Entonces se produce la sorpresa. A partir de la segunda semana de parálisis, las cosas cambian poco a poco: la falta de actividad comienza a ser más fácil de soportar, más llevadera. Mejor aún: deviene placentera. Mis pensamientos se vuelven también más sosegados. Me entrego a la ensoñación, al vagabundeo mental y a la contemplación de la naturaleza. Recupero el tiempo de respirar, de ahuyentar los pensamientos negativos en los que está atrapado mi cerebro. En ese momento comprendo hasta qué punto el espíritu sereno engendra «pensamientos que curan»; lo experimento en mi propio cuerpo.
Para terminar, este tiempo de silencio interior me resulta tan reparador como una alimentación saludable, unas buenas noches de sueño o unas horas de deporte… Poco a poco, me ayuda a recobrar mis fuerzas, mi energía. Permite que mi cuerpo se apacigüe y expulse todo el estrés acumulado, para curarse finalmente. Y se produce el pequeño milagro: ¡cuatro semanas después del accidente, logro mover todo el lado derecho de la cara y hablo casi con normalidad!

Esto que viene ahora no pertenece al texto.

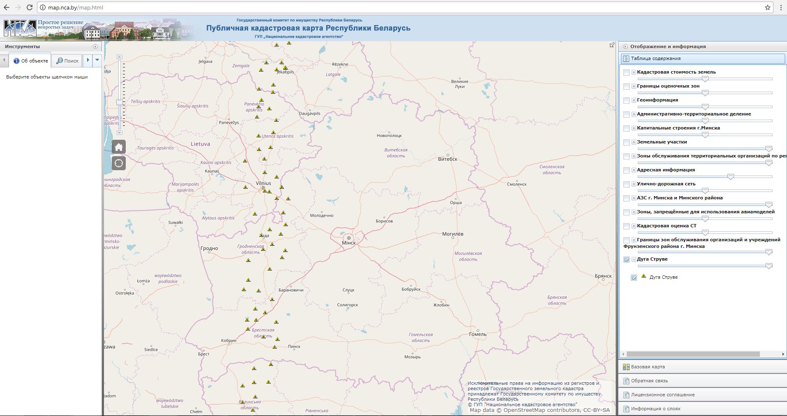
Task: Open the Базовая карта section
Action: pyautogui.click(x=648, y=367)
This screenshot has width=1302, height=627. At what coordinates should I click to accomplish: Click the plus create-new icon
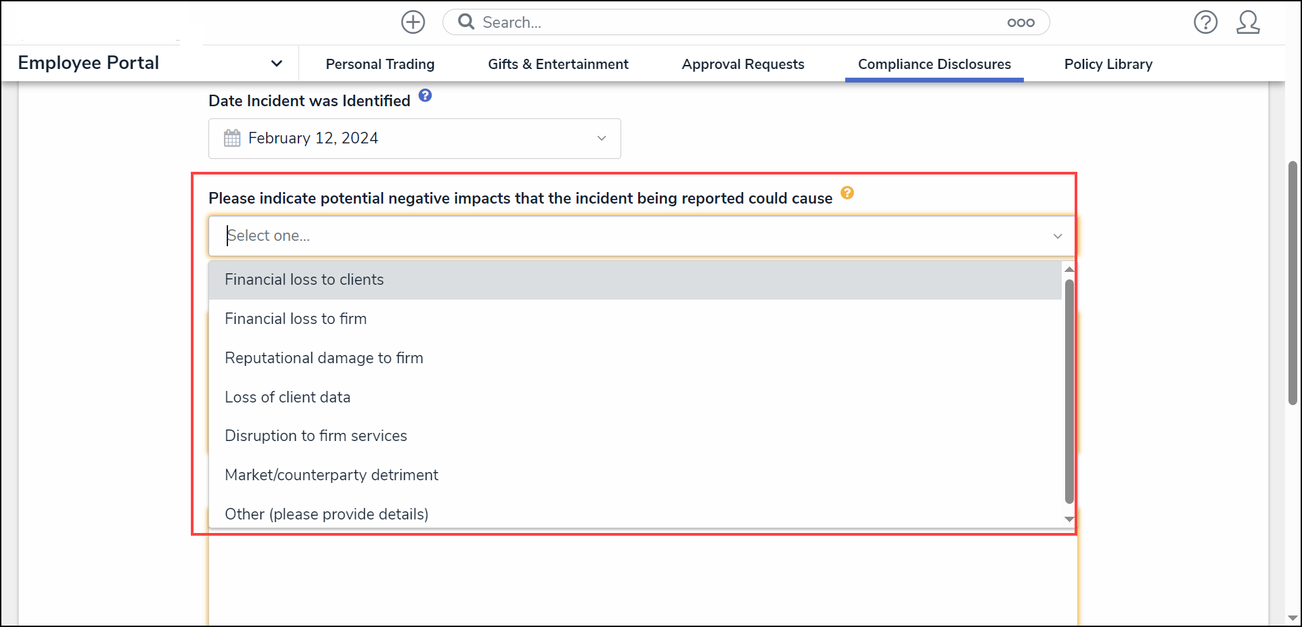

El libro que tienes en tus manos es el fruto de ese episodio. Había experimentado en carne propia los beneficios del silencio. Mi espíritu cartesiano no me permite afirmar que me haya curado solo el silencio, pero mi experiencia de él me ha demostrado que esconde tesoros de beneficios tanto para el cuerpo como para la mente.
Este descubrimiento había abierto en mí una puerta a un mundo desconocido, una puerta hacia la que el especialista en el cerebro que soy se sentía irresistiblemente atraído. Y las preguntas se agolpaban en mi cabeza. ¿Mediante qué mecanismo estos momentos de calma me han ayudado a activar el proceso de curación? ¿Era acaso el tiempo de inactividad física que había cultivado en el transcurso de esas semanas de retiro forzoso? ¿O era tal vez el silencio interior el que había actuado sobre mi cerebro para regenerarlo?
Me puse a investigar y mis descubrimientos superaron mis expectativas. El silencio, físico o mental, posee beneficios asombrosos para la salud. Me dirás que esto no tiene nada de extraño. Todos necesitamos tranquilidad para regenerarnos. Salvo que la neurociencia llega hoy a demostrarlo, a descifrar los procesos biológicos responsables. Lejos de tratarse de una simple experiencia personal, el silencio se ha convertido, pues, en un objeto de estudios científicos.